P Street SW runs westerly from South Capitol Street to Southwest Waterfront Park, where it intersects with 4th Street SW. Along about half its length, on the south side of the street, is Fort Lesley J. McNair. The main entrance to the defense facility is on P Street SW. P Street SW lies within an area originally deeded to Charles Carroll the Settler in 1688, who sold it to Notley Young in 1770. Around 1792, Young sold the property to developer James Greenleaf, who platted it in 1794. Greenleaf built large residential townhomes along P Street SW in 1794-1795, but sold the property shortly afterward. The area bordering P Street passed through several hands, with the property becoming more and more fragmented over time. Benjamin G. Orr, the fourth mayor of the city, owned property on P Street SW between 4 and 4-1/2 Streets. He later sold some of it to Reverend Luther Rice and some to Secretary of the Treasury William H. Crawford. Two of the houses on this block of P Street were owned by Columbia College.

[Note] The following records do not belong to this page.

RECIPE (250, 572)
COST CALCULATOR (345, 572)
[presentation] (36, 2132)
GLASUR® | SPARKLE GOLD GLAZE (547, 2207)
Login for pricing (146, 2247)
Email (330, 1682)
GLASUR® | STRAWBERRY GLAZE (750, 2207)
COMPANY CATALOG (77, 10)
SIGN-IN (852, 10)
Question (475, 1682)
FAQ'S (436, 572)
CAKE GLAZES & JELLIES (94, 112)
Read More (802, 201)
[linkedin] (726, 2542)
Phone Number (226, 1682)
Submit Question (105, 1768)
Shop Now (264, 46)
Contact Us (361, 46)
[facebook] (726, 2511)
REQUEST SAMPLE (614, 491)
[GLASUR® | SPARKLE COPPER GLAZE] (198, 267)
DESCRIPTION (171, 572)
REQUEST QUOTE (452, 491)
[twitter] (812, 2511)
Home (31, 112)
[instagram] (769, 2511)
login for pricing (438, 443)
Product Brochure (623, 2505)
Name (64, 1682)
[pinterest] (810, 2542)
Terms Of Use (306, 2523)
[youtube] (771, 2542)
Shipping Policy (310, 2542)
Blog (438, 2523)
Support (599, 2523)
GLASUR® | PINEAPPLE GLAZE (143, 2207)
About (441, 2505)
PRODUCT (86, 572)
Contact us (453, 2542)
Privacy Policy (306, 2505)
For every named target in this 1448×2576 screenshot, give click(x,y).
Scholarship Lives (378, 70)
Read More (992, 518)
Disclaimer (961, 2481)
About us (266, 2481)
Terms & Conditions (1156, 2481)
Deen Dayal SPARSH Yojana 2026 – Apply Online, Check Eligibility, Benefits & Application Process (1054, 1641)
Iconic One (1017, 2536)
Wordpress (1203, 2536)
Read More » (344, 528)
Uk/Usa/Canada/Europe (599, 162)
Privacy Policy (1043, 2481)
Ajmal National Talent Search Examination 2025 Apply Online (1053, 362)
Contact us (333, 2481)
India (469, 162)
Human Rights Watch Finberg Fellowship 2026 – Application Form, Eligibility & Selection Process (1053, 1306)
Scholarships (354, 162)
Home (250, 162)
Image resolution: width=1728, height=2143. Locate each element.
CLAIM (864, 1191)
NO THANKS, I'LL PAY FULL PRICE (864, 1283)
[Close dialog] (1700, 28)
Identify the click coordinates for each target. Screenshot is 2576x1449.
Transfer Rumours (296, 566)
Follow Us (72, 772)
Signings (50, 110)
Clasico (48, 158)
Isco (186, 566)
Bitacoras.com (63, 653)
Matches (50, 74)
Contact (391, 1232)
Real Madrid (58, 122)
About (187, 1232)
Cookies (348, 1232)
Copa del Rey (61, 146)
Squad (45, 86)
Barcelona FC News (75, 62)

Navy Commodore John Rodgers purchased two of the homes on the far western end of P Street SW between 4th and 4-1/2 Streets SW, and connected the homes into a single dwelling. Rodgers' property extended to the Potomac River. This block became known as "Rodgers Row". In the early 1870s, the homes here were purchased and demolished by the Metropolitan Railroad to build its 4-1/2 Street Car Barn and Shop.

This streetcar barn was torn down in 1962 to allow for the construction of the Riverside Condominiums.

==SE==
P Street SE is fragmented and truncated due to the topography of the eastern side of the Anacostia River. It runs westerly for two blocks between 18th Street NE and Naylor Road SE, and for about three blocks between Pennsylvania Avenue SE and Branch Avenue SE.